In August 1998, rebels captured Kisangani, effectively splitting the country and cutting off commerce with government-held territory and Kinshasa, the capital 900 miles downriver.
With soldiers, rebels and bandits lurking in the dense riverside forest, traders didn't want to risk valuable cargo, and Kisangani's commercial lifeline was cut ¡ª until the barges arrived on Aug. 3.
The war formally ended last month with the establishment of a transitional government that includes the two main rebel factions, but fighting continues in many places east of Kisangani where tens of thousands of people remain cut off from vital supplies of food and medicine.
The barges brought more than 5,000 tons of desperately needed supplies in the first week, said Raymond Mokeni, president of Kisangani's chamber of commerce.
"We've been living in a situation of total misery," he said. "Three-quarters of business and industry closed, thousands lost jobs. The people have no buying power."

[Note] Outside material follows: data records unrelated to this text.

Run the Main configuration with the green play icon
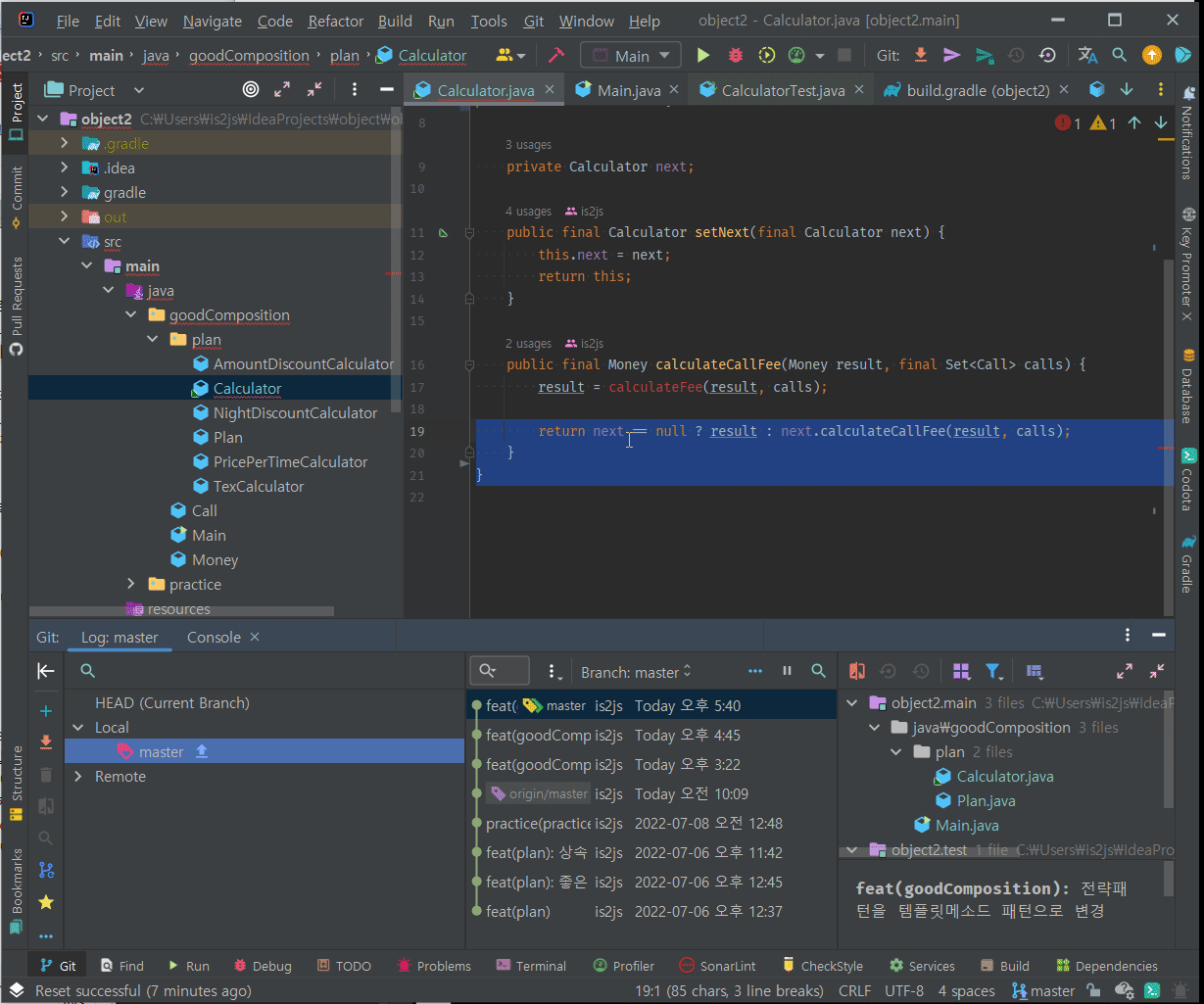The image size is (1204, 1004). click(x=702, y=56)
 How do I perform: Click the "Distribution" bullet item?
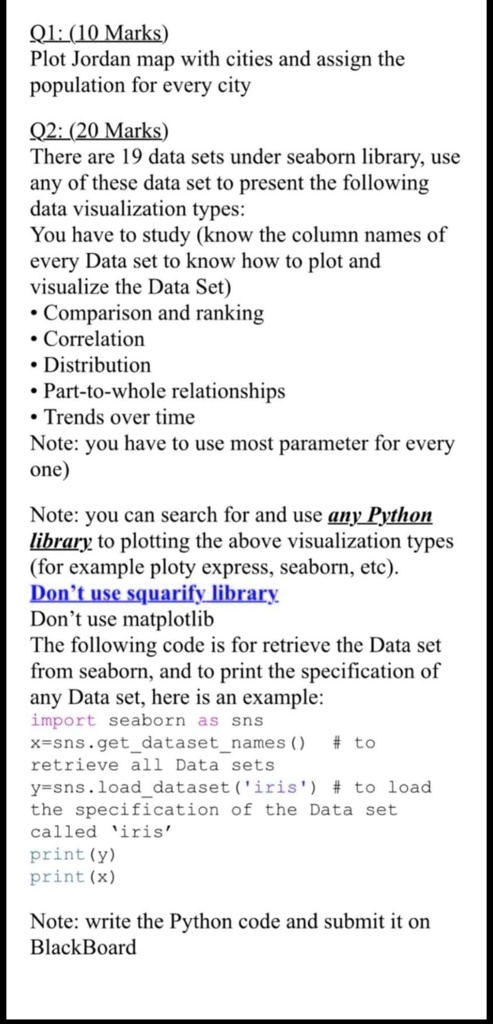(91, 364)
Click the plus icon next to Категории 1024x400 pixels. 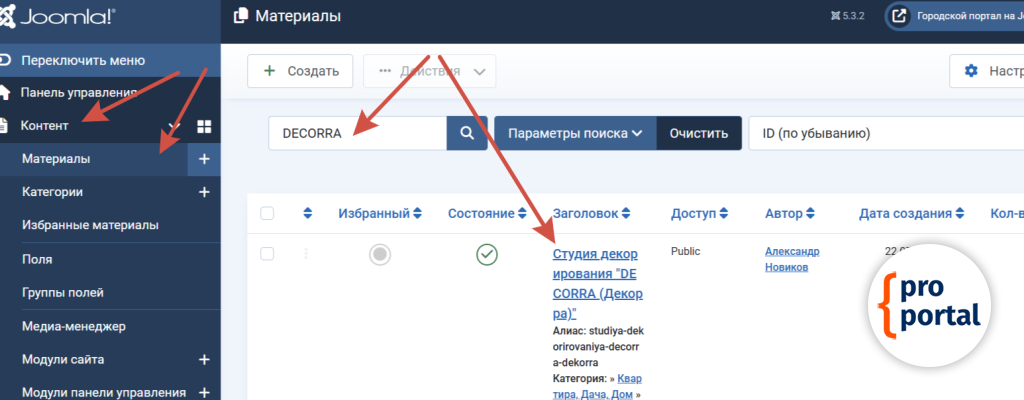204,192
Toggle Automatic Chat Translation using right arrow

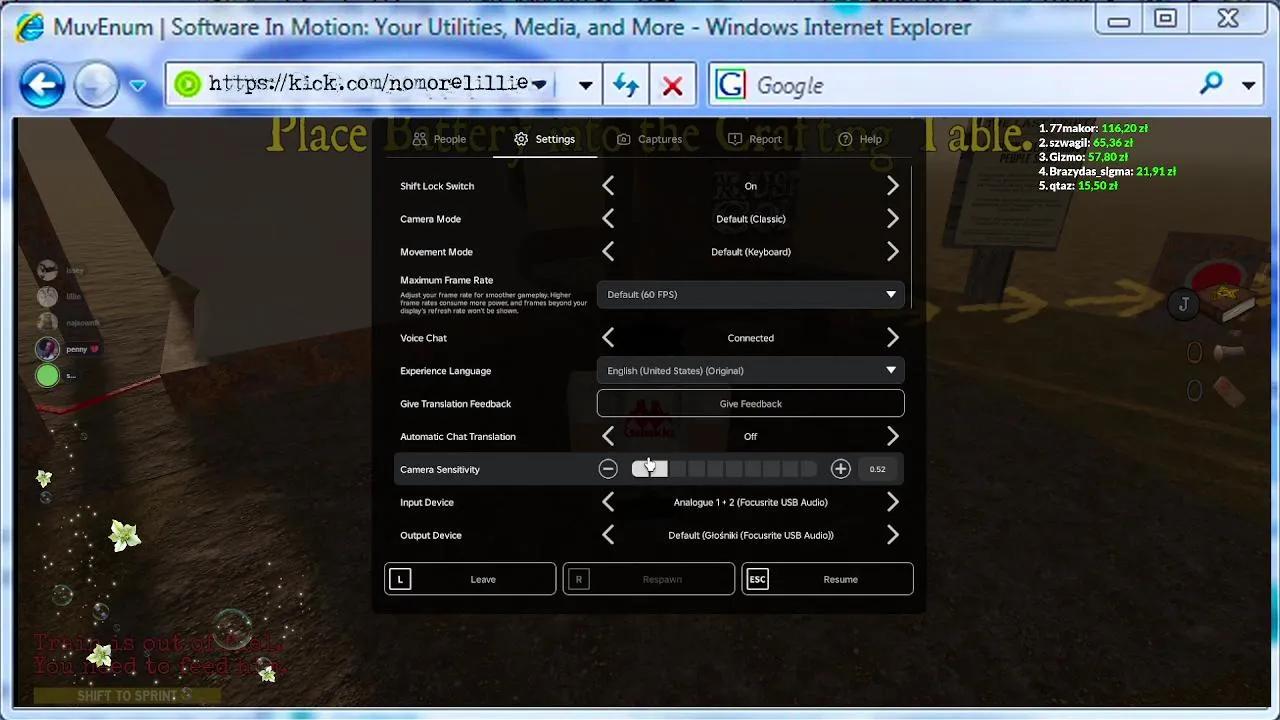tap(892, 437)
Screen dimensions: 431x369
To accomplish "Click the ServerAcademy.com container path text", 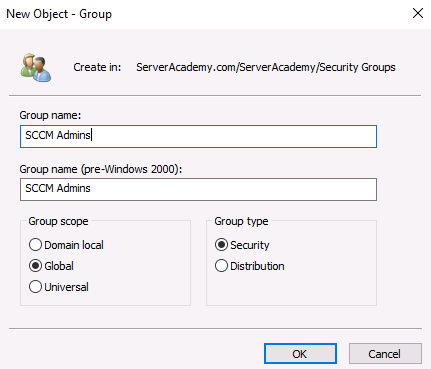I will [x=266, y=67].
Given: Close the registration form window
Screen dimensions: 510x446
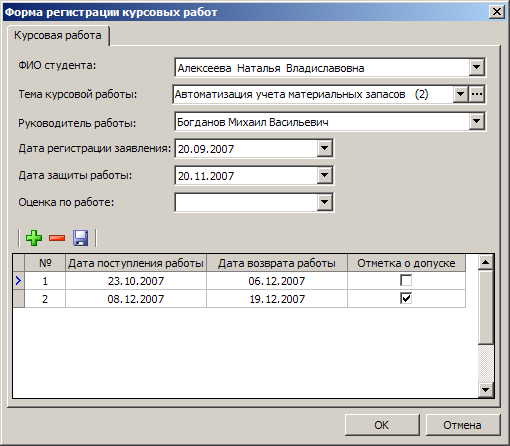Looking at the screenshot, I should [x=497, y=12].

Its population shrunken by the war, the city now numbers no more than a few hundred thousand. Many of those who fled into the surrounding countryside to escape three major battles in 1999 and 2000 have yet to return.
During the war, everything from plastic buckets to used clothing to gasoline had to be flown in from neighboring Uganda or Rwanda, who backed the rebels and whose armies clashed in Kisangani. Prices skyrocketed, and gasoline was sold in quart bottles. A bag of cement cost $55; since the barges arrived, the price has dropped to S16.
But markets to the east remain cut off by fighting.
The SOTEXKI textile factory, once the largest employer in the city, looks abandoned. In its heyday, it turned out 2 million yards of printed cloth a month. Now it produces less than a tenth of that.
"The river opening up is essential for business, but the question now is whether there is a market," manager Lelio Picciotto said. "The population is so poor, they can't afford to buy anything."
At the nearby Bralima brewery, production of Congo's signature Primus beer, Fanta and Coca-Cola is at just three percent of capacity, director Achille Korangi said.
Before the war, Bralima produced a million gallons of beer a month, and 60 percent was shipped out of town. Now the giant onion-shaped copper tanks pump out less than 40,000 gallons a month, and the roads are so bad that not a single bottle leaves Kisangani.
The revival of river traffic means that raw materials like malt and rice can be shipped up from Kinshasa rather than flown in at seven times the cost.
But that won't solve the problem of war damage. Artillery shells knocked out two of the three turbines at the power plant, which will slow production at Bralima and SOTEXKI.
Beltexco, once the leading general store in town, has empty shelves and locked doors. For manager Asaria Iqbal the arrival of the barges was, more than anything, a psychological boost.
"When we saw the boats coming up the river, we knew for sure that the war was over."
Barge captain Mata Massandi lives in Kinshasa and hadn't seen his daughter for five years. When his barge docked in Kisangani after 11 days on the river, the 9-year-old girl was waiting.
"She's grown up so much, I hardly recognized her," Massandi said. "It's such a joy to come back. We're finding again what we once lost."